Given passage:
Alice Gazeley, CND Associate

Faithful to the grace of our contemplative stance, we choose to live

with deeper understanding and intentionality, responding in hope

to the cry of the periphery in our daily lives.

These words have been our constant companion for the past five years, words which reflect the same message spoken repeatedly in our Advent liturgies reminding us to value “the moment” by being alert, being fully awake to, being conscious of, the power of a moment and our response to it.

The Angel said to Mary, “The Holy Spirit will come upon you, and the power of the Most High will overshadow you, therefore the child to be born will be holy; he will be called Son of God”. Mary responded, “... let it be done to me according to your word”. And then the Angel left. He left without any script on how she might fulfill her promise. What were her thoughts when she became fully aware of the magnitude of her promise? How did she still her heart as she fluctuated between her Magnificat and her undisclosed future? We are told that she pondered everything in her heart as she accompanied her Son from Conception to his Birth, Passion, Death, and Resurrection.

Work instruction: Reproduce the part of the Advent reflection starting at "with deeper understanding" and ending at "response to it.". The data after this point comes from a different source than the Advent reflection.

The data:

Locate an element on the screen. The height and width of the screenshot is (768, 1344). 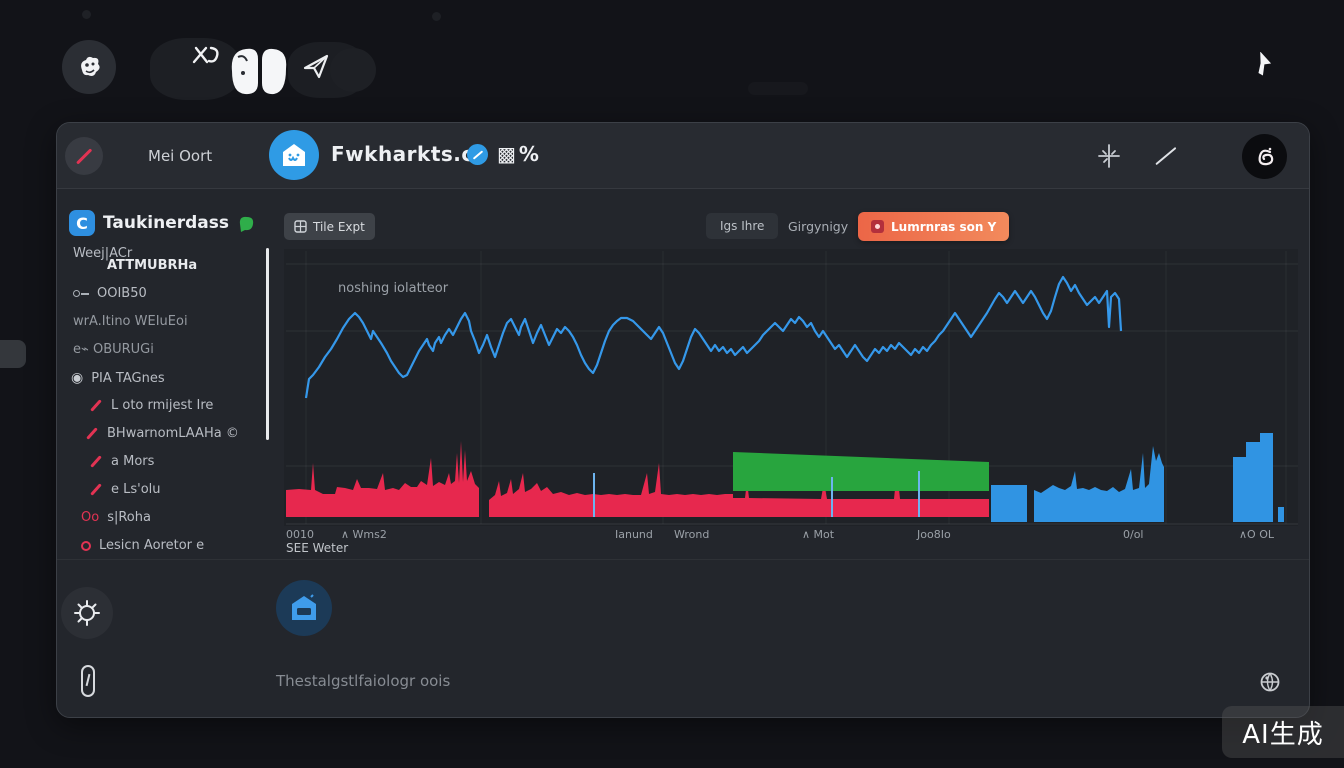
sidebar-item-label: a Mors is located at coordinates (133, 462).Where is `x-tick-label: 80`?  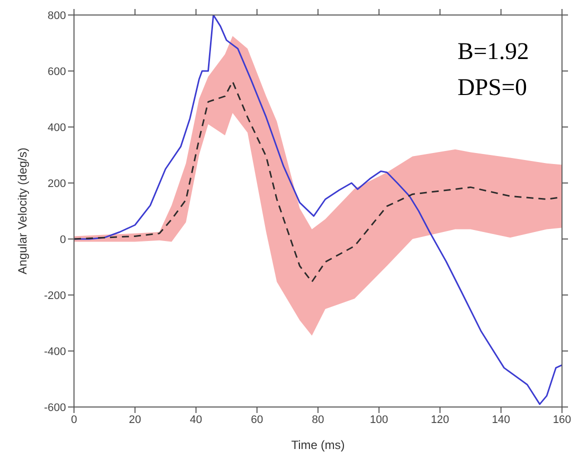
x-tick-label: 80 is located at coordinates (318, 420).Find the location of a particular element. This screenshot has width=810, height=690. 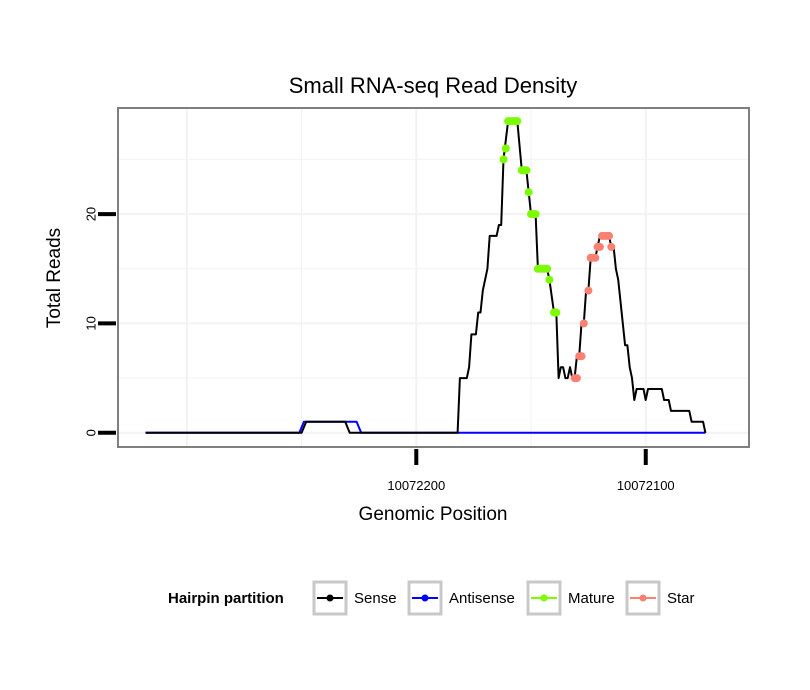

Solved exercise:
with deeper understanding and intentionality, responding in hope

to the cry of the periphery in our daily lives.

These words have been our constant companion for the past five years, words which reflect the same message spoken repeatedly in our Advent liturgies reminding us to value “the moment” by being alert, being fully awake to, being conscious of, the power of a moment and our response to it.